Resveratrol is a polyphenol that among other sources occurs in grapes and for this reason, red wines also contain considerable
amounts of this compound. Resveratrol is thought to be responsible for the ‘‘French Paradox’’ which associates red wine consumption to
the low incidence of cardiovascular diseases. The interest in resveratrol has increased due to its pharmacological effects that include
cardio and neuroprotection and several other benefic actions (e.g. antioxidant, anti-inflammatory, anti-carcinogenic and anti-aging).
Despite the therapeutic effects of resveratrol, its pharmacokinetic properties are not favorable since this compound has poor
bioavailability being rapidly and extensively metabolized and excreted. To overcome this problem, drug delivery systems have been
developed to protect and stabilize resveratrol and to enhance its bioavailability. Herein is presented an up-to-date revision covering the
literature reported for nano and microformulations for resveratrol encapsulation that include liposomes, polymeric nanoparticles, solid
lipid nanoparticles, lipospheres, cyclodextrins, polymeric microspheres, yeast cells carriers and calcium or zinc pectinate beads.

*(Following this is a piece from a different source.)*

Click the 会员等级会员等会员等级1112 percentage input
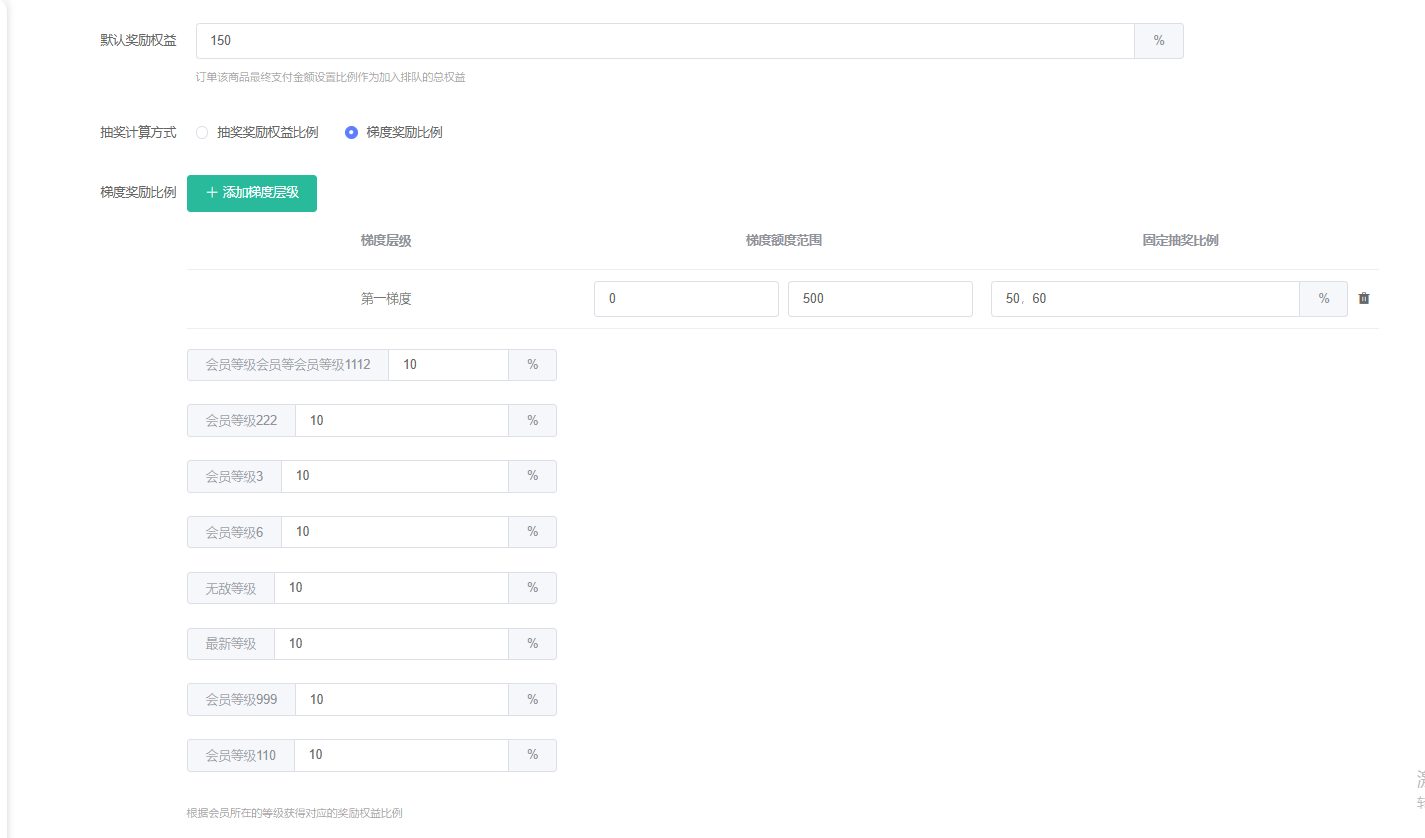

Regarding the interaction of resveratrol with cell membranes, only few studies have been published so far. However, it is believed that
this interaction can be implied in the biological activities of resveratrol since transmembranar proteins are one of its cellular targets.
Indeed, resveratrol presents the capacity to modulate the membrane organization which may consequently affect the protein functionality.
Therefore, the intracellular effects of resveratrol and the effects of this compound at the membrane level were also revised since their
knowledge is essential for understanding the pharmacological and therapeutic activities of this bioactive compound.